Sometime late in the afternoon after wandering back towards Piazzo Duomo I went back to the hostel. Only two room mates tonight and one wasn’t around - the other was a Danish lady so we got into a discussion about Princess Mary (what else??) and royalty before I headed to bed.

TUESDAY 20 OCTOBER - MT ETNA, SYRACUSE

Another early start this morning, with a quick breakfast at 7am before heading down towards the train station to try to find where to get the local ‘once a day’ bus to Mt Etna. When I was asking at one of the ticket office (he was answering me in Italian which of course I couldn’t understand) an Irish guy who spoke Italian came along who happened to be looking for the same thing, except he could speak a little Italian. Quite useful and he managed to find where we needed to be.

The bus trip out there took almost two hours, despite it only being about 30km or so. The traffic getting out of the city was pretty bad, and then the remainder was uphill on winding and narrow roads, so that also took some time. We also had a random 10 minute coffee stop close to the mountain itself; although I am not sure exactly why.

Anyway we got dropped at the bottom of the mountain and I decided to get the funicular/ cable car up the mountain. I ended up in a carriage with three Spaniards who had been on the same bus - and who were all also scared of heights. Made for an interesting ride up - although it wasn’t actually too bad again to be honest. The cable car took us to a height of about 3000 meters or so.

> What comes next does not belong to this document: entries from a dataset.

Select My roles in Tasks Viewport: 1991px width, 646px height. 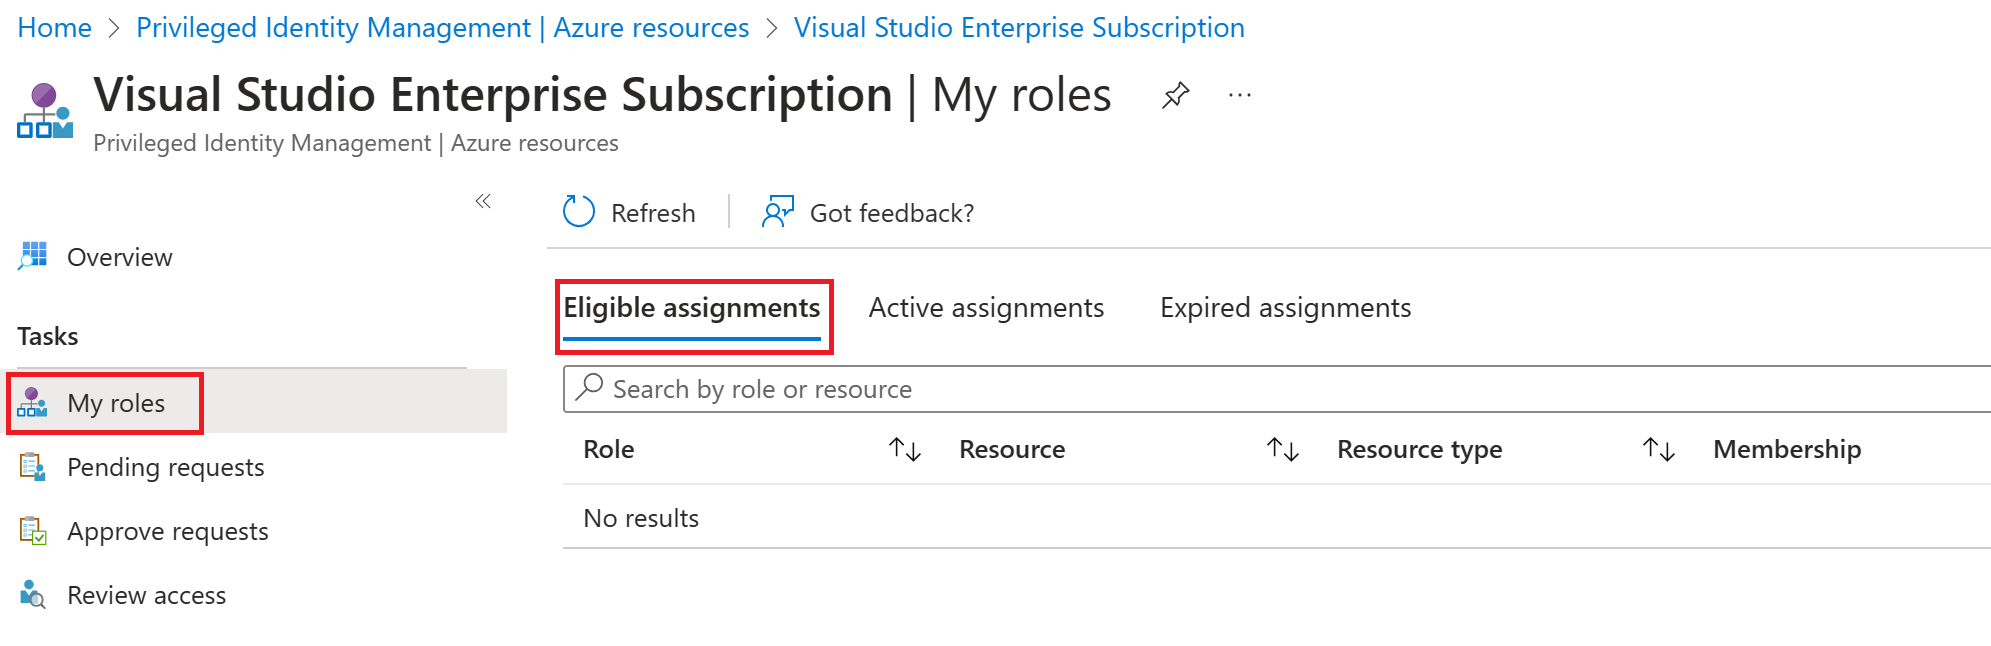coord(115,403)
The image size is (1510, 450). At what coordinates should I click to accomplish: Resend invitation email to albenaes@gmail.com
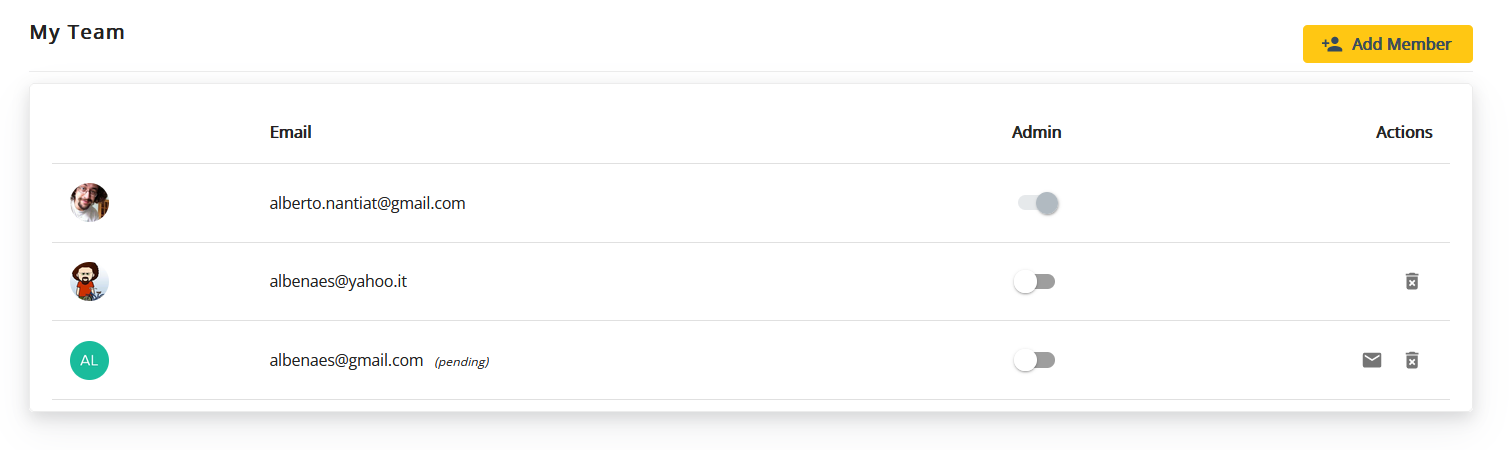click(x=1372, y=360)
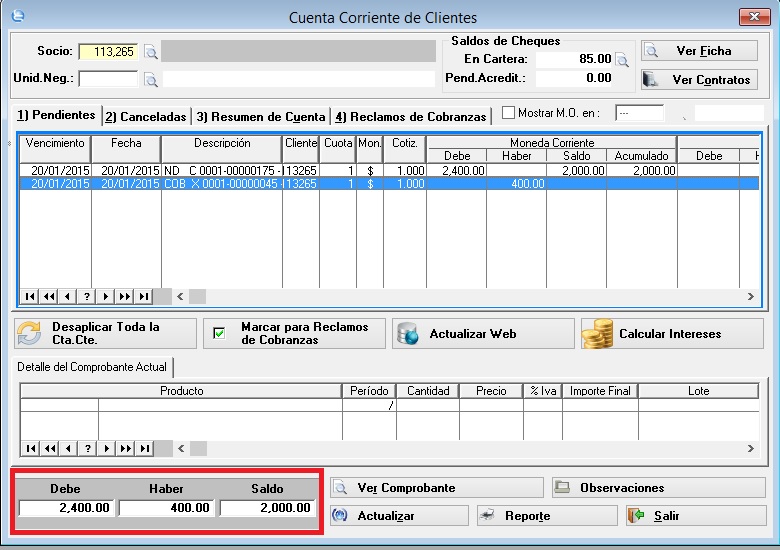Image resolution: width=780 pixels, height=550 pixels.
Task: Click the Salir exit button
Action: [695, 516]
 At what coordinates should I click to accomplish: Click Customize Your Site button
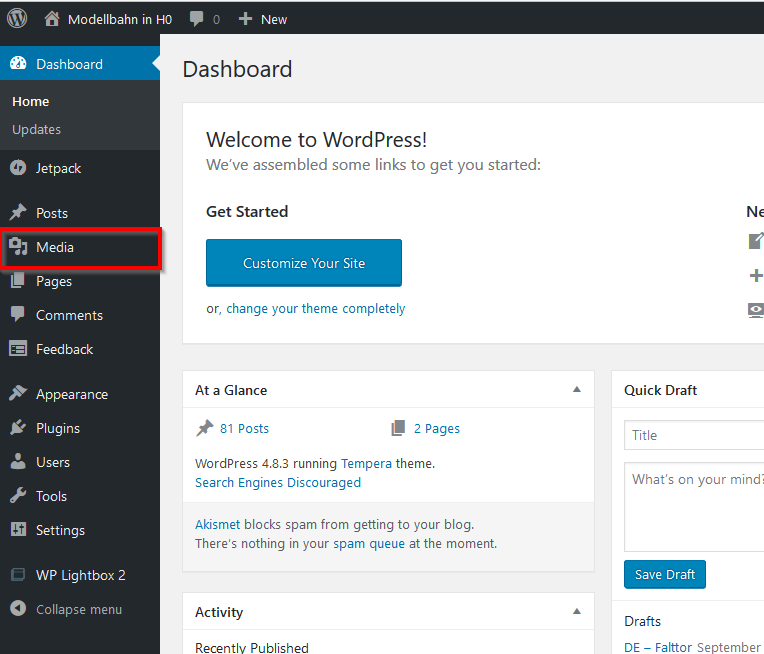[x=304, y=263]
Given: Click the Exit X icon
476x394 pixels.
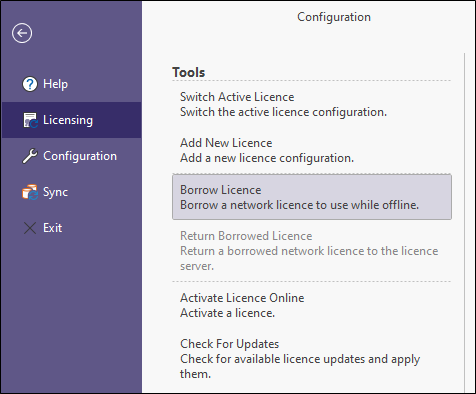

Actually - I better explain a little about Mt Etna. It’s a volcano - the largest one in Europe,. It reaches a height of 3350 meters and can be considered the most active volcano in the world - because of its repeated eruptions over the last few years. Mt Etna dominates the eastern side of Sicily.

Anyway, luckily I had dressed for the day knowing that it was going to be cold up the mountain. I had even packed my gloves I was that organised. And boy did I need them!! It was freezing at the top. There was heaps of snow still around and since it was my plan to walk from the cable car as far as I could, I needed my many layers. From where the cable car drops you off, you can go up to the top in a landrover but I decided to wander up. I already knew that because the volcano is so active, that even on a landrover trip you can’t see lava, so figured I would just walk up. It was quite a long trek uphill and after more than an hour or so going uphill in the freezing cold (although I was stopping to take some piccies on the way), I decided to wander back down. I could have gone further, but I think the altitude was getting to me and making it harder to breathe. Got back down and grabbed some lunch to warm up, before heading back outside and wandering around some more at that level, looking at the rock formations and so on. At about 2:30pm or so I headed down the mountain on the cable car to have a wander around down the bottom of the mountain - and do some souvenir shopping.

I didn’t want to miss the 4:30pm bus back (the only one) so I was there from about 4pm waiting for the bus - as were many other people. It was a one and a half hour drive back to the city and then a brief walk back to the hostel. Turned out the Irish guy (Harry) was even staying at the same hostel as I was.

My roommates in the dorm had changed - shortly after I walked in a Polish girl came in. When I said I was from Australia she was soooo excited, I don’t think she could believe it. The other roommate was a very weird Italian who spoke no English, and a Russian girl.

Anyway we had a cup of wine in the room chatting and then went to the bar downstairs to grab some dinner (vege cous cous for me) and have a drink at the wine bar before calling it a night.